Evaluation · beginner
Eval-Driven Development (EDD)
Eval-driven development is the LLM analog of test-driven development: you write evals for behavior before changing the prompt or model, and every change is graded against the same eval suite.
Explanation
In classic software, a passing test suite is the green light to merge. In LLM apps, the equivalent is an eval suite — a curated dataset of inputs with expected behaviors or graders that score outputs — that runs on every PR.
The discipline: every bug report becomes an eval case; every new feature adds eval coverage before the prompt change ships; every prompt or model change is compared to baseline on the same eval set.
The eval suite is your codification of "what good looks like." Without it, prompt edits are vibes; with it, every change is a measurable A/B between two configurations. Most production LLM teams converge on eval-driven development within 6-12 months.
Examples
- A team's prompt PR template requires: eval set updated if behavior changed, baseline win rate ≥ 50%, no regressions on three named cases.
- Each new bug ticket becomes a row in the eval CSV before the fix gets merged.
When to use eval-driven development
As soon as you have more than one prompt change per week or more than one engineer iterating on the same prompt.
Frequently asked
What is Eval-Driven Development?
Eval-driven development is the LLM analog of test-driven development: you write evals for behavior before changing the prompt or model, and every change is graded against the same eval suite.
What is an example of eval-driven development?
A team's prompt PR template requires: eval set updated if behavior changed, baseline win rate ≥ 50%, no regressions on three named cases.

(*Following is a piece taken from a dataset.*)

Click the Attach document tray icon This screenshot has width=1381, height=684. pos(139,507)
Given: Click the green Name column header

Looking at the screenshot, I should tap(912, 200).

How is Eval-Driven Development related to Offline Evaluation?
Eval-Driven Development and Offline Evaluation are both evaluation concepts. Offline evaluation runs a fixed dataset of inputs through a candidate model or prompt, scores each output, and reports aggregate quality — the standard way to compare changes before shipping.
When should I use eval-driven development?
As soon as you have more than one prompt change per week or more than one engineer iterating on the same prompt.
Is Eval-Driven Development considered beginner?
Eval-Driven Development is generally considered beginner-level material in the AI and LLM space.